Когда детективы уходили, Дювалье оглянулся и спросил:
– Какой еще Шимански? Шимански, который промышленник? Это что же, его дом?
* * *
Даже в свои годы Амина Белкасем была поразительно хороша собой, и лицо ее так и светилось добротой и любовью. С тем же захватывающим дух одержимым трепетом, с каким Жюль бродил возле дома Элоди, Амина снова шла по Пассажу Ливри к укромной маленькой площади, где ей открылось, что за те несколько минут, что Жюль водил ее по своему кабинету, и даже еще раньше, – с первого взгляда она влюбилась в него без памяти.
В почти подростковых бредовых грезах ей мерещились свадьба, счастье, довольство. Но она прожила долгую жизнь и знала, что нельзя бежать вприпрыжку, надо делать по одному осторожному шажку за раз. Если он встретит ее в своем привычном месте, все станет очевидным, но и чуточку небесспорным. Она надеялась: если у него на уме то же, что и у нее, то он придет туда в то же самое время, что и вчера. Поэтому она села за столик и, когда подошел старик-хозяин, заказала чая. Когда тот принес ей чай, Амина развернула газету и сидела, глядя сквозь страницы. Перед глазами ее проплывали воспоминания.

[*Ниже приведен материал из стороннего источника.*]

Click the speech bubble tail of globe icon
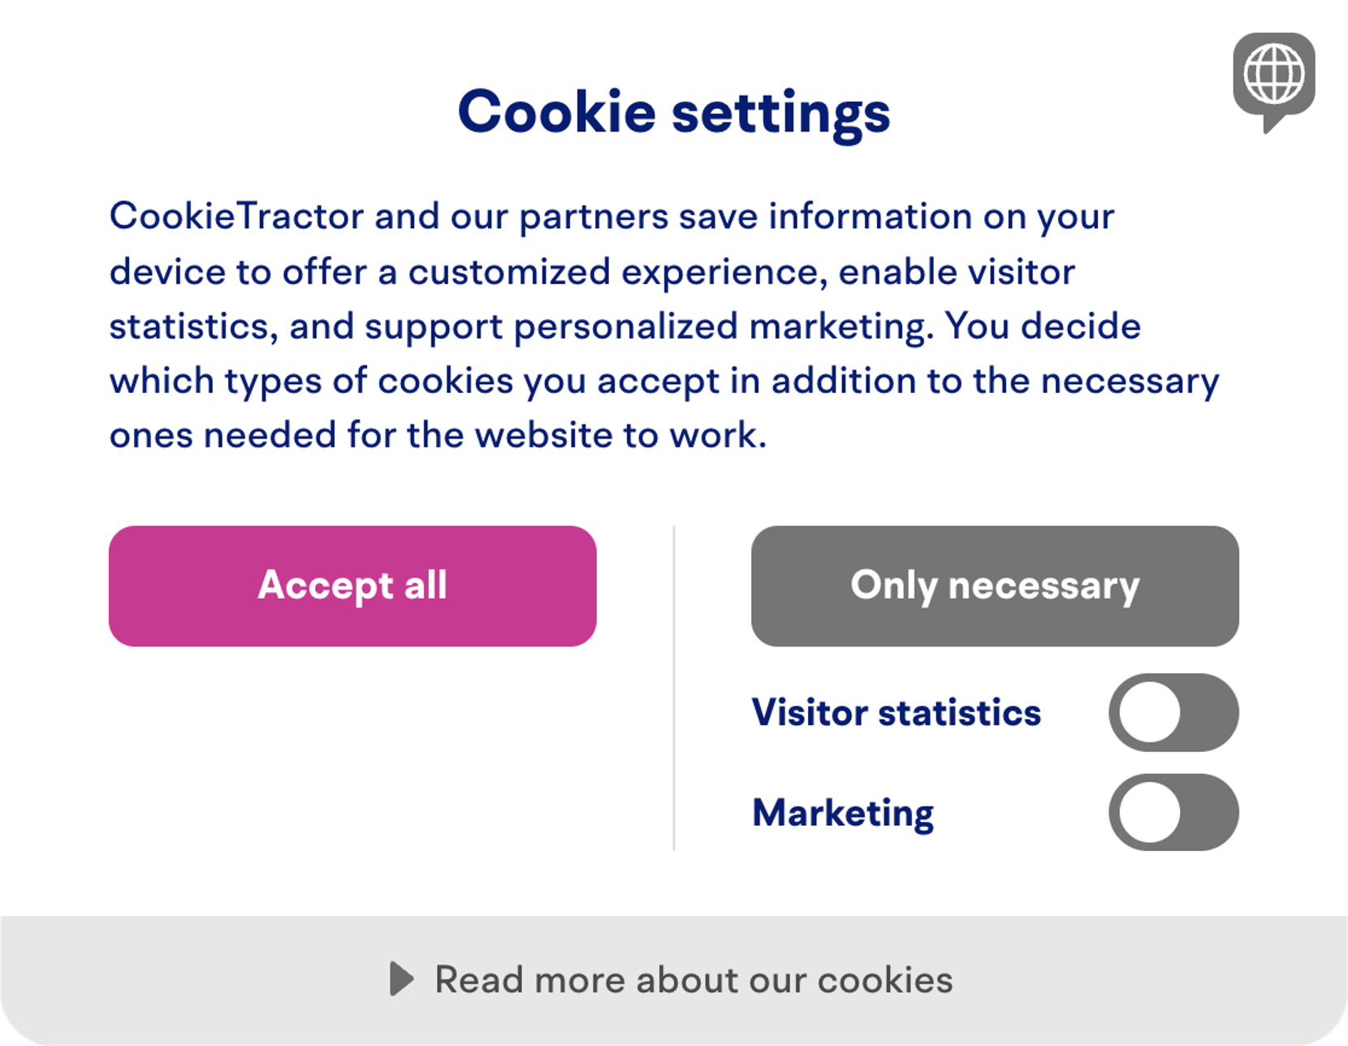1271,123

Из-за того, что отец был мусульманином, а мама – из колонов, оба семейства, если не считать немногих тайных и полных слез визитов обеих бабушек, навсегда отреклись от своих детей. Родившись в Алжире, родители Амины тем не менее встретились в Париже во время войны. Ни тогда, ни после для них не имело значения, что он мусульманин, а она католичка. Им очень тяжко жилось в Алжире, но вскоре, Амине в ту пору было лет семь или восемь, началась война, и семье пришлось бежать из страны. Во Франции жизнь оказалась не легче. На отца нападали на улице, Амину оплевывали в школе. Ее единственными друзьями были книги, отчасти поэтому она неизменно оставалась первой в классе. Но когда она подросла, выяснилось, что уже недостаточно быть одинокой и первой. Ей нужно было что-то любить, независимо и отдельно от родителей. Для этого она выбрала неточные, но пылкие воспоминания, в которых эмоции и удовольствия детства были сосредоточены в красках и ощущениях.